Some years earlier, when the telegraph service connected Bournemouth to Poole, the company sent an official to give a public lecture and demonstration of the device. Public lighting displays demonstrated the benefits of electricity to the public. The Natural Science Society provided an advertising channel for other technological companies. The Primavesi brothers, perhaps Bournemouth’s leading jewellers, on more than one occasion provided working displays of mechanical devices. William Mattocks, another jeweller and a future mayor, did the same. Mr Harding, perhaps the professional photographer, also displayed a scientific apparatus. The Western Counties Telephone company demonstrated their technology. Thus, commercial entities, whether operational in Bournemouth or covering a broader area, understood the benefit of marketing to the society’s members. The companies would have understood how the society acted as a gathering spot of people nowadays described as opinion-leaders and influencers. Attention to this audience would generate valuable and informed word-of-mouth.

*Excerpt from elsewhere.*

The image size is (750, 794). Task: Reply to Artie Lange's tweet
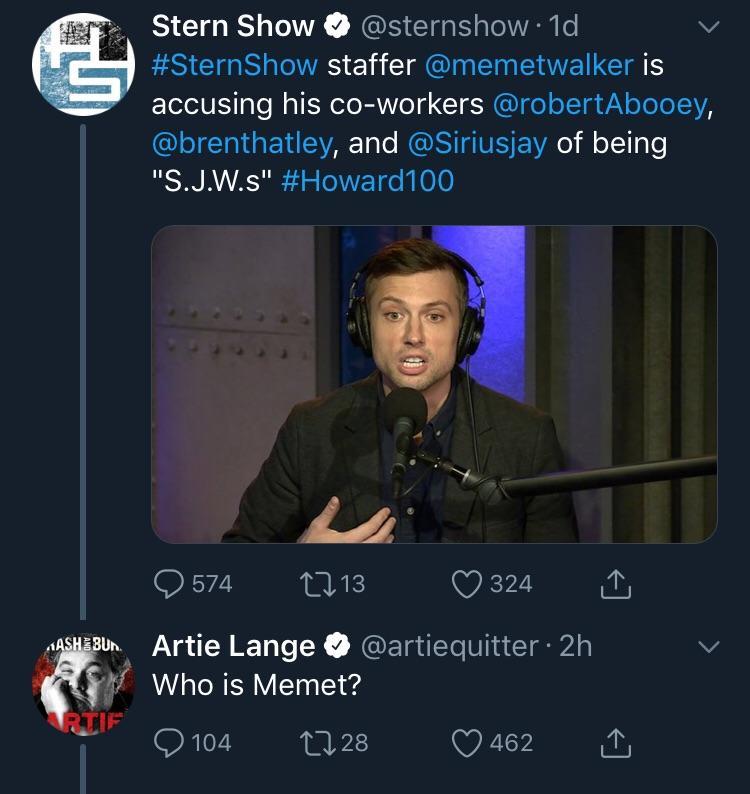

Victorian Bournemouth (203): society people

Committee

In its early days, the society attracted glamorous names onto its committee. George Allman (1812-1898), Natural History Professor at Edinburgh, became President. So, also, did John Burdon-Sanderson (1828-1905), a distinguished physician, later an Oxford professor. Walter Bezant Lowe (1854-1928), royal tutor and antiquary, served as secretary, but also proved an enthusiastic disseminator of knowledge. Several physicians, practising or retired, found their way into the society, often acting as Vice-President. Nehemiah Curnock, the Wesleyan minister, took an active part before the Connexion moved him elsewhere. Thus, many involved had experienced higher education, belonging to a higher social level. Nevertheless, some merchants’ sons belonged to the community. William Dolamore, a wine merchant’s son, had sold books for a living, but later took up new technology, becoming a photographer. Two others identified as participants sold stationery in Bournemouth, one a carpenter’s son. In general, though, the society drew respectable and accomplished people.

Contributors

The society always benefitted from volunteers. People wanted to serve on the committee, give lectures, contribute exhibits, donate books. It fused Bournemouth’s intelligentsia into a brain’s trust comprised of many academic and research disciplines. Participation appealed to old and young, retired gentlemen and Oxford undergraduates. Furthermore, the society welcomed contributions from interested women. Identification of most contributors remains uncertain. On the basis of those found, however, it seems that, at the exhibitions and meetings, churchmen, physicians, merchants, academics, amateurs living on private means would mingle to exchange ideas and experiences. The society also fused two intellectual and cultural revolutions. On the one hand, a scientific view of nature, stimulated by Darwin’s published discoveries, on the other, a technological explosion, as represented by photography and telephony. Many of the churchmen participating perhaps experienced challenges to their belief and education posed by much of the society’s content and ideas.

Takeaway

Victorian Bournemouth (203) has surveyed the Natural Science Society that flourished in the resort during the 1880s. The society acted as a forum for people having quite different interests yet all connected by a shared zeal for scientific study and new technology. Thus, to those having similar interests the society made Bournemouth an attractive destination.